If you are like many in Grand Forks, a typically date for you may involve good conversation at a local bar or restaurant aided by a couple of drinks to help break the ice. Oftentimes, such an encounter may progress on to intimate contact with your dating partner. You may view such contact as being consensual, yet later discover that your partner may not have shared the same opinion. This is typically how date rape allegations begin.

Successfully defending yourself against a charge of date rape may require an understanding of how the state of Minnesota defines consent. According to state law, consent is defined as “words or overt actions by a person indicating a freely given present agreement to perform a particular sexual act with the actor.” If in an encounter similar to the one described above you believe that your partner gave an indication that he or she was willing to engage in sexual contact, then you may be able to argue that the terms of consent were met.

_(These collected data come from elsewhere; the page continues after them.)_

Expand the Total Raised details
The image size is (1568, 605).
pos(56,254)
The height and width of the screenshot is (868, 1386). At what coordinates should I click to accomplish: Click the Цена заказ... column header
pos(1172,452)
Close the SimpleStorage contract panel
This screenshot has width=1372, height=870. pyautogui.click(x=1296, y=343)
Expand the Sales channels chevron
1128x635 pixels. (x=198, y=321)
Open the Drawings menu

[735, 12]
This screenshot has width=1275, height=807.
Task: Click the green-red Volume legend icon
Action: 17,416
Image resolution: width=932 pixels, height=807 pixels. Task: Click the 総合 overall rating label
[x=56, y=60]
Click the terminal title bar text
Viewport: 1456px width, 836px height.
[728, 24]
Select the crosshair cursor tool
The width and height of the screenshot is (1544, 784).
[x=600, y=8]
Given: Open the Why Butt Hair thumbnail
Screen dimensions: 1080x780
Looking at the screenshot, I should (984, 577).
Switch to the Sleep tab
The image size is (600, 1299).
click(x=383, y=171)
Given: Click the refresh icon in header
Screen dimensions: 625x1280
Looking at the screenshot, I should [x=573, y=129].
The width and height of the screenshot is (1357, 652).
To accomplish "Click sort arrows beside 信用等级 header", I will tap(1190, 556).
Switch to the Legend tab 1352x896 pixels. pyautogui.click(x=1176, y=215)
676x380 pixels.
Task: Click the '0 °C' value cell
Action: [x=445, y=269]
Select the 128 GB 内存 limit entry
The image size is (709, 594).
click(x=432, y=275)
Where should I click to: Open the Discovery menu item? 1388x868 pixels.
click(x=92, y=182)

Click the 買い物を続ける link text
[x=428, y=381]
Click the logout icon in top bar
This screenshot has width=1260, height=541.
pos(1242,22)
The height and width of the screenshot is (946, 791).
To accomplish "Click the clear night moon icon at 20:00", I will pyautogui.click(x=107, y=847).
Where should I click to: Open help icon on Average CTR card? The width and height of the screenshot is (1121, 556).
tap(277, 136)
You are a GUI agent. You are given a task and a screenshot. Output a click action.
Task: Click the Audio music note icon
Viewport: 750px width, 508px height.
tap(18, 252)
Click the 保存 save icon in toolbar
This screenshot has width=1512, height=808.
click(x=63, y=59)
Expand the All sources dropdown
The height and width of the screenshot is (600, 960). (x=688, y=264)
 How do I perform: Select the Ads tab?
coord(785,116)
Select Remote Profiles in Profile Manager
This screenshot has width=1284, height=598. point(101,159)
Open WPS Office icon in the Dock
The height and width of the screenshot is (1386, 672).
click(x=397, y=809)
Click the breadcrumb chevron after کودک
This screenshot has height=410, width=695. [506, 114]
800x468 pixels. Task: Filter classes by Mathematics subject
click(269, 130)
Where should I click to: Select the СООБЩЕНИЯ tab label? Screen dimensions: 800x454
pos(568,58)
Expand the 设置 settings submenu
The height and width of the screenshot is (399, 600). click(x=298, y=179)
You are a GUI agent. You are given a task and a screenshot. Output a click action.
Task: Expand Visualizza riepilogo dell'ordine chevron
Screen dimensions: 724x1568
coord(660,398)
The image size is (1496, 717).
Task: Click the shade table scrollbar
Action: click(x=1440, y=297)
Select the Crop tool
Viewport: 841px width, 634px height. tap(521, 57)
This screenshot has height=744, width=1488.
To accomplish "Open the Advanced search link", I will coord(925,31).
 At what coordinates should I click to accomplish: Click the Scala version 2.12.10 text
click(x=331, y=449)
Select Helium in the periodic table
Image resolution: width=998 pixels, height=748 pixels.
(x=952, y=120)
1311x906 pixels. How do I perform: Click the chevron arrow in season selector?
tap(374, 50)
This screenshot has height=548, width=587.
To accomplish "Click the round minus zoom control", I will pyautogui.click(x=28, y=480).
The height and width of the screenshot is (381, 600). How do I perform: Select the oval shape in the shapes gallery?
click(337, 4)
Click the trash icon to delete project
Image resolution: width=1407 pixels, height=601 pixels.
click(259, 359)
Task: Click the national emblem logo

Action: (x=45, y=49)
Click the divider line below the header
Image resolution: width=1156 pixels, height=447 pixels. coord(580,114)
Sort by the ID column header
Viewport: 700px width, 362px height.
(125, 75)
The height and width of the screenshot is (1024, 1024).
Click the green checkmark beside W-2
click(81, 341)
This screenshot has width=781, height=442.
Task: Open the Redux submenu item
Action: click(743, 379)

However, the law goes on to say that one who is mentally incapacitated or physically helpless is unable to give consent. The state defines one as being physically helpless when he or she is:

  •          Unconscious or asleep
  •          Unable to refuse consent due to conditional restraints
  •          Unable to communicate his or her dissent (and you know this to be the case)

Similarly, mentally incapacitated is classified as one being under the influence of alcohol, narcotics or anesthetics.

Thus, it may appear that any sexual contact that may have involved alcohol or intoxication cannot be considered consensual. Yet the law goes on to state that in order to assign criminality in such a case, it may have to be proved that you administered the alcohol without your partner’s knowledge and/or agreement.